As a dynamic and complex system, the functional ‘balance’ of the stomatognathic system is essential for occlusal stability and dentofacial harmony. Orofacial myofunctional changes can modify dental occlusion and craniofacial development. An early identification, diagnosis and intervention of these alterations can positively influence the occlusion and the entire pattern of craniofacial growth/development, contributing to its stability and harmony, as well as to reducing the possibility of recurrence.

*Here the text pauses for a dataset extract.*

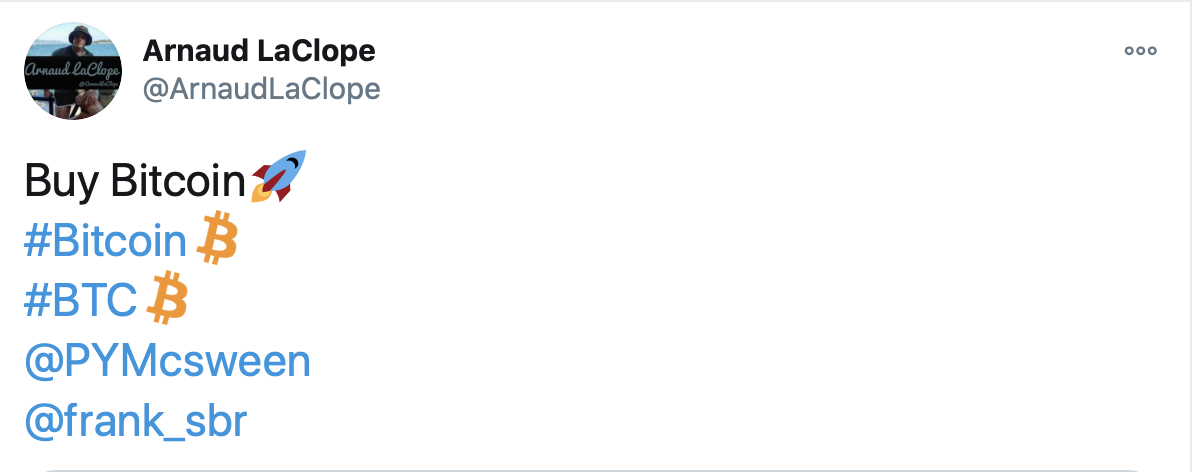Viewport: 1194px width, 472px height.
Task: Open the #Bitcoin hashtag
Action: [105, 241]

Although it is controversial whether functional changes cause malocclusion or vice versa, the main focus of clinical practice should not be to dichotomize form and function, but rather to establish a methodology of action based on an interdisciplinary dynamic of integrated and truly complementary action, which allows their understanding based on knowledge sharing and joint decision. Thus, the knowledge and identification of orofacial myofunctional alterations becomes necessary, contributing to a holistic view of the individual and, admittedly, interdependent. For this, it is important to know the role of Speech Therapy in orofacial myofunctional alterations in order to promote an adequate referral and realization of a differential diagnosis.

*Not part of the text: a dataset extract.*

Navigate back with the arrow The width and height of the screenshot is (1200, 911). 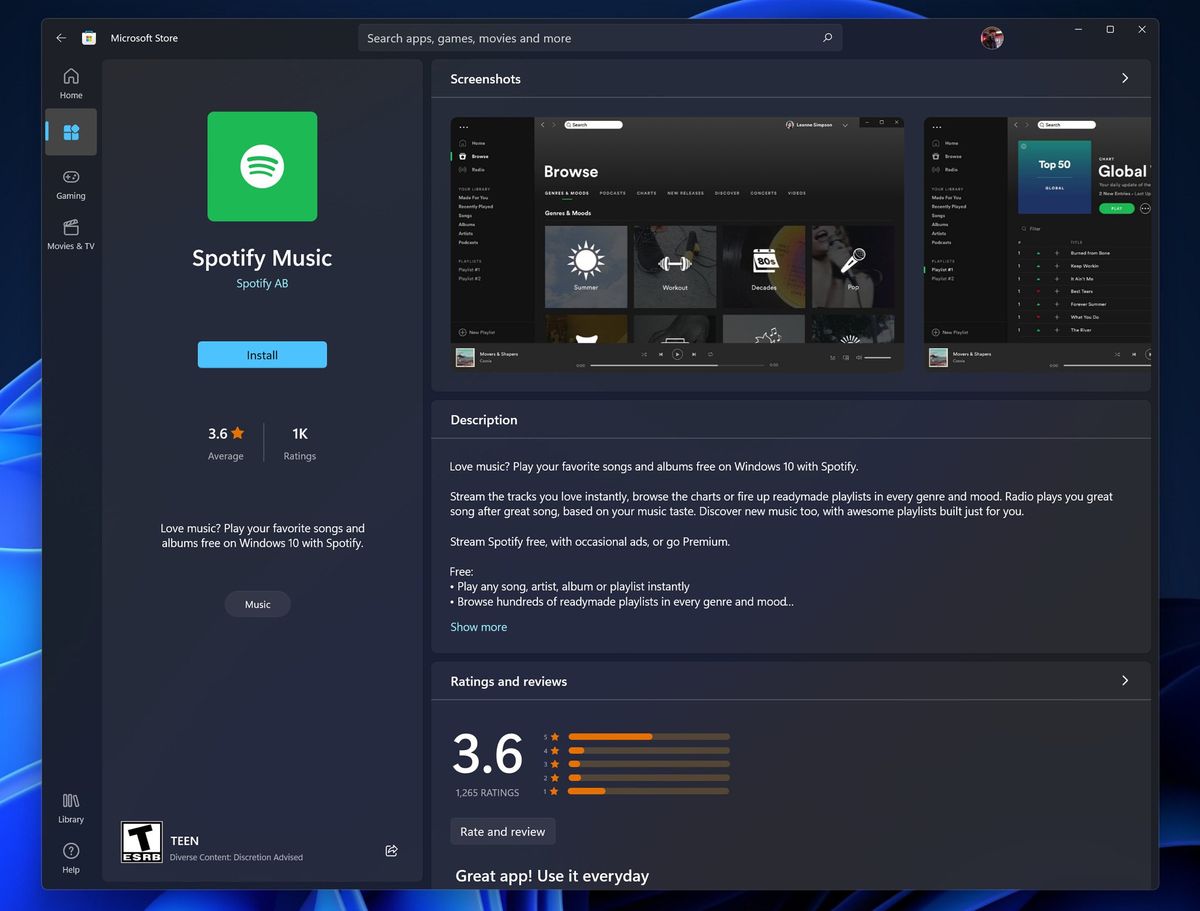61,37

The author proposes to illustrate the interdependence between form and function and to question the need for a reflection on the role that the orofacial myofunctional component plays in the correction of occlusion and facial development pattern, as well as the possibilities of joint action between Pediatric Dentistry and Speech Therapy in cases where there are changes. It also intends to highlight its effective need, considering that the orofacial myofunctional intervention, when at a favorable age and occlusal situation, can modify dental positions and produce bone changes.